By Vessela Ensberg
This is the second of a two-part blog post that discusses incorporating data management and data sharing plans into researcher workflows. The first blog in the series, by CLIR/DLF Postdoctoral Fellow Kendall Roark, appeared last week.
Traditionally, librarians have been involved at the beginning and the end of the research process, assisting researchers with finding information and with disseminating information. With the changing data landscape, however, it is important for the library to participate in other aspects of research. A librarian who can provide concise and customized training in needed areas—for example, documentation in the process of data collection—will be valuable to the research team.

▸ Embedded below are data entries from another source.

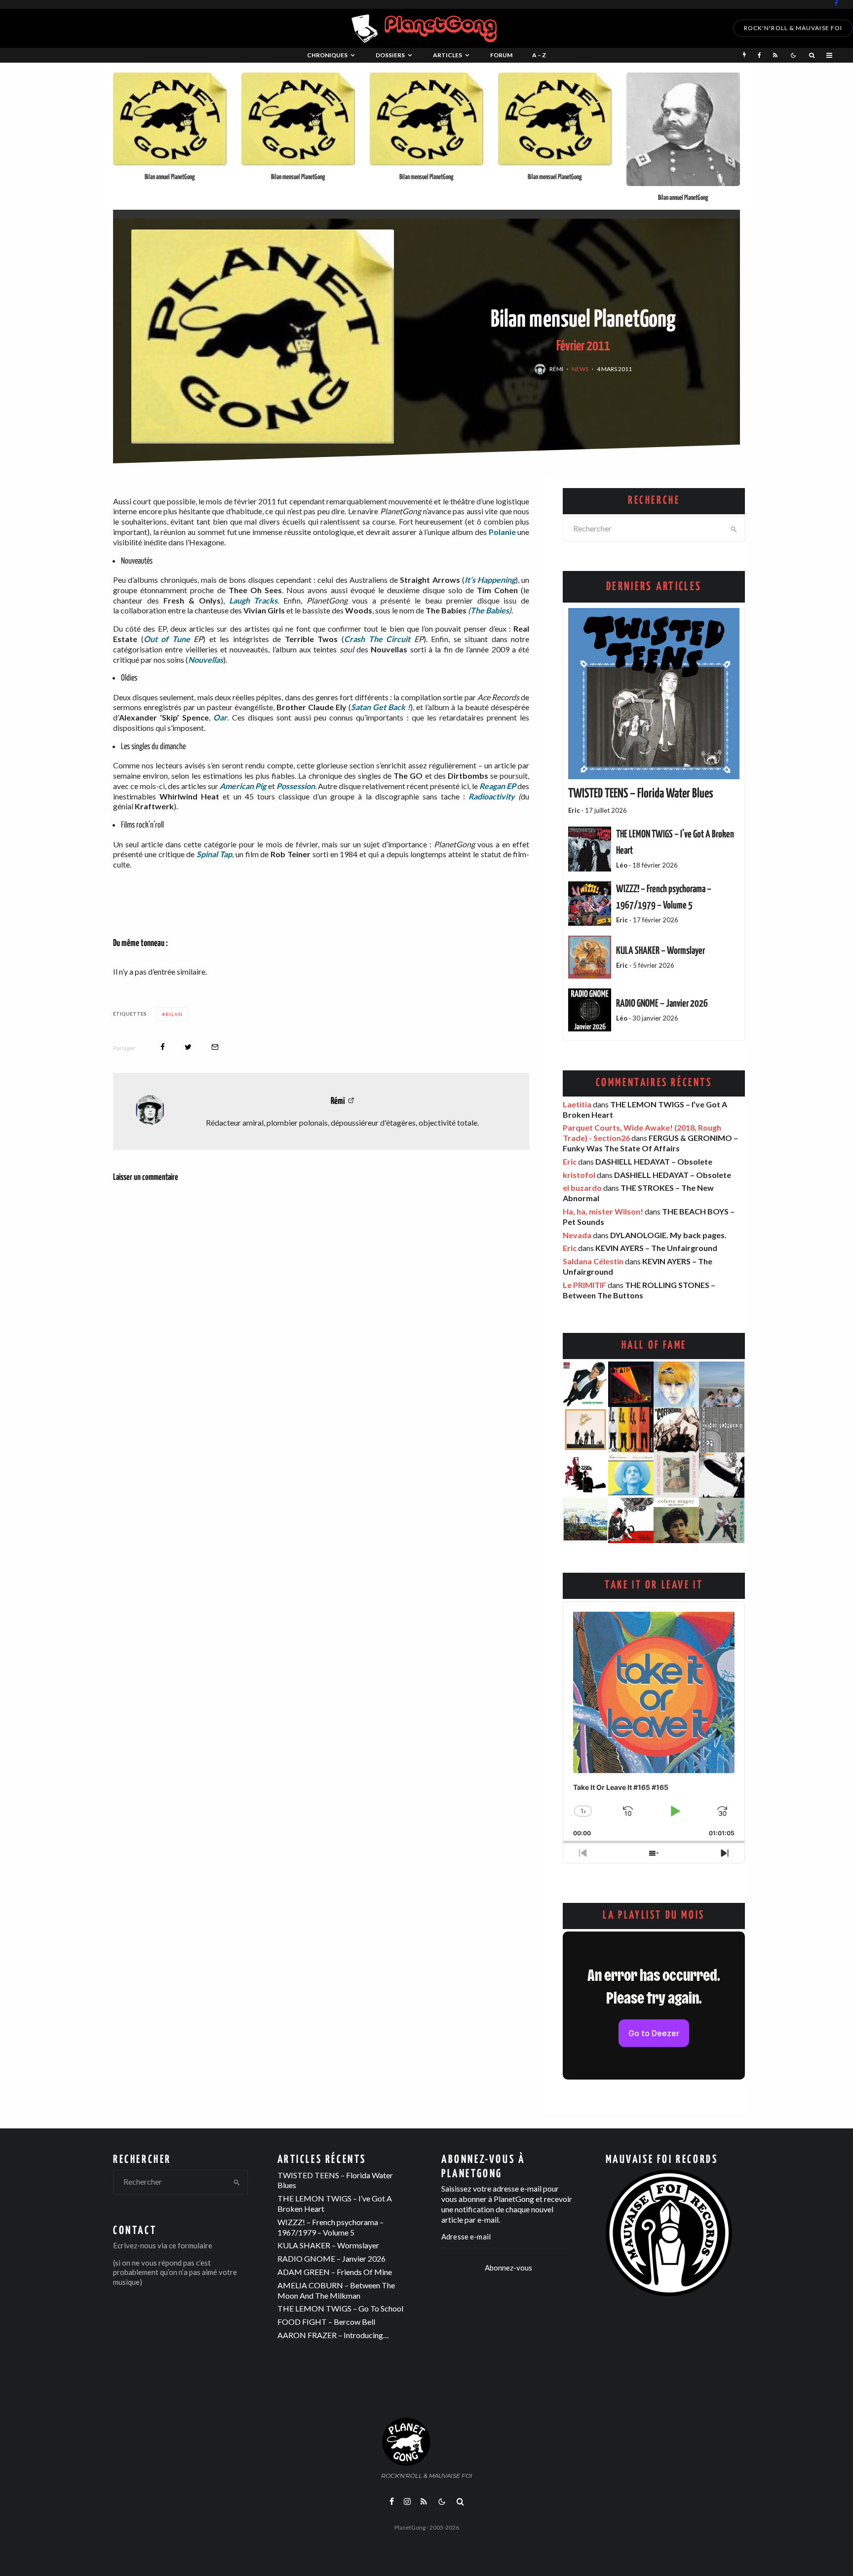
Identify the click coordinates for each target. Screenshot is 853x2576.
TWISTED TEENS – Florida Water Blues (640, 794)
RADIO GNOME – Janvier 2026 (662, 1004)
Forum (501, 55)
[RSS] (775, 55)
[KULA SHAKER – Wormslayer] (589, 957)
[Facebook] (836, 3)
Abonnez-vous (508, 2267)
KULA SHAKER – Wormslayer (660, 951)
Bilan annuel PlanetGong (170, 177)
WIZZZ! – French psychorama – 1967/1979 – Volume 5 (330, 2227)
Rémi (556, 369)
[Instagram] (407, 2501)
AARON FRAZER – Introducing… (333, 2335)
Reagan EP (497, 786)
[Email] (215, 1047)
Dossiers (390, 55)
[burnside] (683, 129)
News (580, 369)
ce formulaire (190, 2245)
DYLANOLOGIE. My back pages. (668, 1235)
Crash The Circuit (377, 639)
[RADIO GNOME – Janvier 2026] (589, 1009)
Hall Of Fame (654, 1345)
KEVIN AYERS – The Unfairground (656, 1247)
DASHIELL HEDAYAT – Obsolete (653, 1161)
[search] (733, 529)
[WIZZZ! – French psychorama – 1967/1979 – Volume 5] (589, 903)
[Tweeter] (188, 1047)
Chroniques (327, 55)
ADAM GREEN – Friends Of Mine (334, 2271)
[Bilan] (170, 119)
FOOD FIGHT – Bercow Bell (326, 2321)
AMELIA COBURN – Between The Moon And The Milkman (336, 2290)
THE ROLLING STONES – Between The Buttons (639, 1290)
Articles (447, 55)
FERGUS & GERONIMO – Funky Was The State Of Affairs (650, 1143)
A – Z (539, 55)
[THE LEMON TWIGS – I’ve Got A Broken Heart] (589, 849)
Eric (570, 1161)
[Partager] (162, 1047)
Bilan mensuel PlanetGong (298, 177)
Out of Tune (167, 639)
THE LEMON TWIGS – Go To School (340, 2308)
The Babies (489, 610)
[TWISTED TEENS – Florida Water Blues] (653, 693)
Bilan (174, 1014)
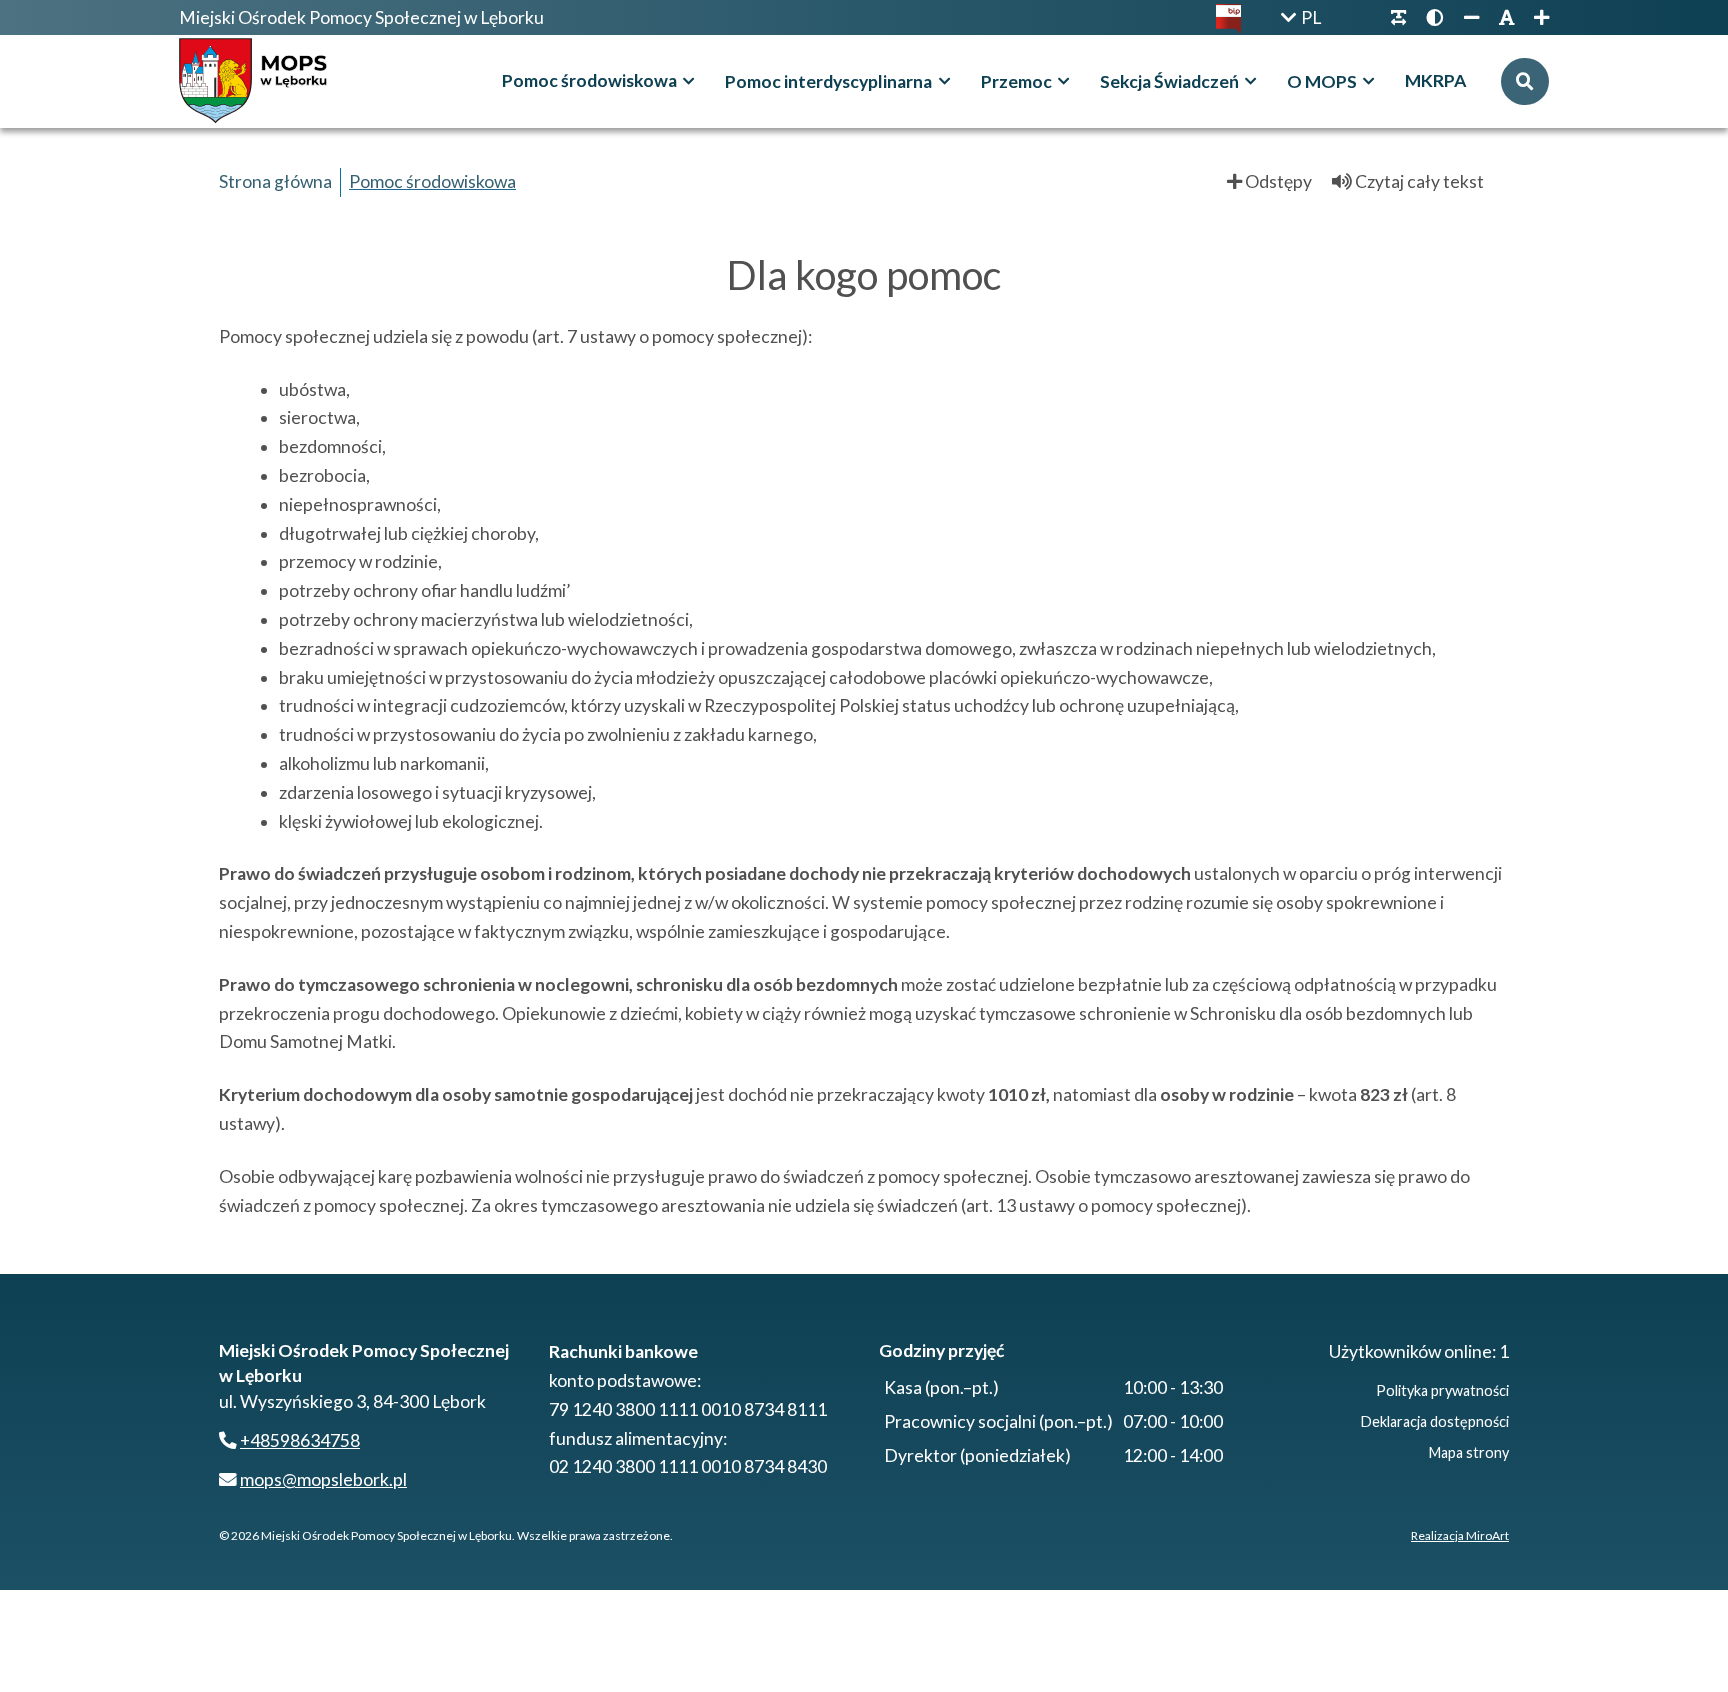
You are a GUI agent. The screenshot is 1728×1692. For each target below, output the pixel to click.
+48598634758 (300, 1440)
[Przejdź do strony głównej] (257, 81)
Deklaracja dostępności (1435, 1421)
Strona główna (275, 181)
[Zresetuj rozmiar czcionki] (1506, 17)
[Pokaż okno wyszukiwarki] (1525, 82)
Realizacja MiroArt (1460, 1535)
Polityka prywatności (1442, 1390)
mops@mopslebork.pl (323, 1479)
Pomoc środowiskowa (432, 181)
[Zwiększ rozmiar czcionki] (1536, 17)
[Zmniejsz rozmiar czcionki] (1471, 17)
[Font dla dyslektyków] (1398, 17)
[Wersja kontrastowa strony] (1435, 17)
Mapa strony (1469, 1452)
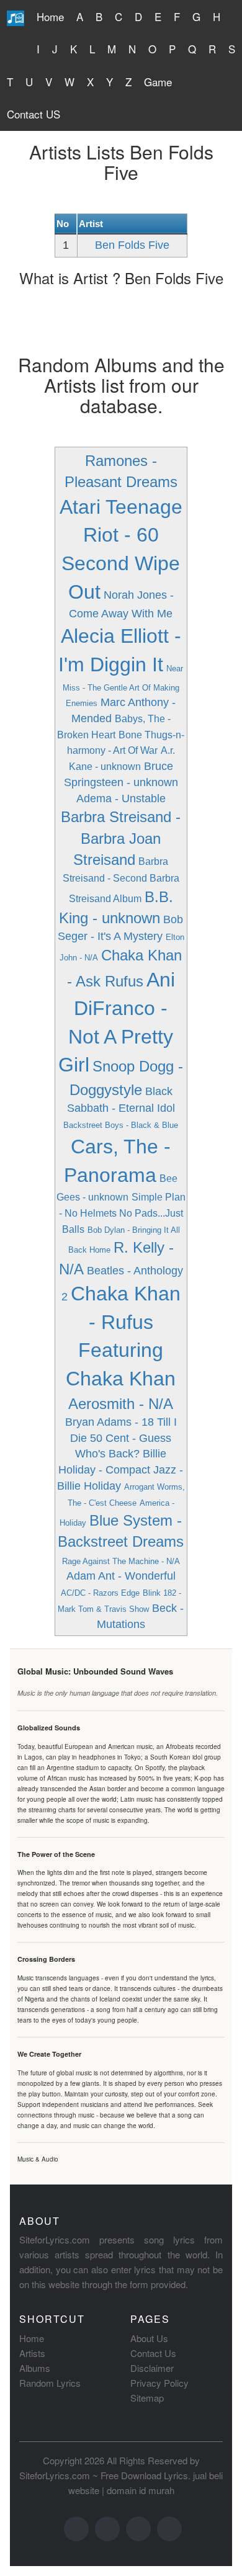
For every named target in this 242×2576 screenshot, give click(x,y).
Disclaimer (152, 2367)
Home (50, 16)
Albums (34, 2367)
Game (158, 81)
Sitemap (147, 2397)
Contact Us (153, 2352)
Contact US (33, 114)
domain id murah (140, 2490)
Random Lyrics (50, 2382)
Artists (32, 2352)
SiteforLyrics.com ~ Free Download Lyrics (103, 2475)
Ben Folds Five (132, 245)
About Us (149, 2338)
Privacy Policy (159, 2382)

In the life sciences, even the original collaboration points between researchers and librarians are changing with the growing influence of Big Data. For instance, the literature search at the beginning of a research project may be supplemented by a data set search. Discovering relevant data is hard, so keeping track of the new databases as well as all the clicks that go into doing a search are important skills that librarians can teach researchers. The number of NCBI (National Center for Biotechnology Information) databases alone has exploded over the past five years, and while it is great that they are interconnected, it is very hard to keep track of how a particular piece of information was found. Introducing researchers to MyNCBI and the ability to save recent searches and results will make their lives a lot easier. For example, one of the oldest tools available there—BLAST—searches for homologous (similar) DNA sequences. It’s a gold mine for teaching a search strategy based on filtering organisms, experimentally proven functions, and, for those who want to dig in more, the meaning of the E-value.
Another point of collaboration is in developing folder hierarchies before a project starts. Once a system is in place, there is little chance that a researcher will redo it. Suggesting good naming for the specific project adds value to a researcher’s documentation process. A lot of life scientists use Excel spreadsheets, so introducing spreadsheet best practices in a researcher’s field is another key education point. Try to be as specific as possible: find the metadata schema used in their field, present it to them, and find out how much of it is relevant during the data collection process.
I have found that a seminar on lab notebooks is a good way to get researchers’ attention. Lab notebooks are supposed to contain all the information necessary to reproduce an experiment. However, notebook maintenance is not taught in every lab, and the problem of good record keeping is complicated by the fact that while previously all measurements were recorded directly into the notebook, most data are now digital. There is little advice on how to manage the digital files that are produced by experiments, so librarians can help by providing file naming best practices. Researchers understand the problem from personal experience, so lab notebook management is a perfect educational seminar to offer when reaching out to scientists for the first time.
I would also recommend learning more about tools for data management. The process is time-consuming, so anything that can be automated should be. For instance, listing a large number of files resulting from a microscopy experiment can be done with Directory List & Print, which outputs the file names and paths in a document that can be further edited with information about the file content (e.g., what was on that microscope slide?). Electronic Lab Notebooks are becoming more widely accepted. Many have free demo periods, and I would encourage librarians to test and explore them. OneNote, Evernote, LabArchives, RSpace (redesigned eCat) and LabGuru would all be good places to start. There are many others (University of Utah has a long list), and some are more field-focused than others, so it is helpful to know researchers’ needs when exploring the notebooks.
Another tool for data management is Quartzy. It is a free tool used for building inventories and is very easy to learn. Inventory building is management of physical specimens and reagents, many of which are shared among the team. This is a perfect opportunity for librarians to suggest organizing strategies for labs. When talking to researchers about this tool, ask if they have encountered boxes of Eppendorf tubes left around for years—tubes nobody dares to use and nobody dares to throw out.
Finally, I suggest that data managers explore REDCap. This tool generates forms with built-in data management requirements and helps keep track of longitudinal projects. For example, entries for certain fields can be required and the type of data can be validated. The longitudinal study forms essentially create a database. Linking between separate projects is also possible (with the help of the institution’s REDCap administrator). REDCap is used in clinical studies, but I am currently finishing a project designing a record-tracking database for an animal study. As the user becomes more familiar with the tool, new ideas will surface on how to use it.
A librarian who keeps current with emerging databases and data management tools will bring added value to any research group. Such a person will bring understanding of how to efficiently use the tools and how to apply the best-practices standards to the researchers’ specific situation. At the end of the day, data managed along the way is easier to find and easier to use.
Vessela Ensberg is a data curation analyst at the UCLA Biomedical Library and at the UCLA Social Sciences Data Archive. She holds a Ph.D. in Cellular and Molecular Biology from the University of Wisconsin-Madison, and is a former CLIR/DLF Fellow in Data Curation.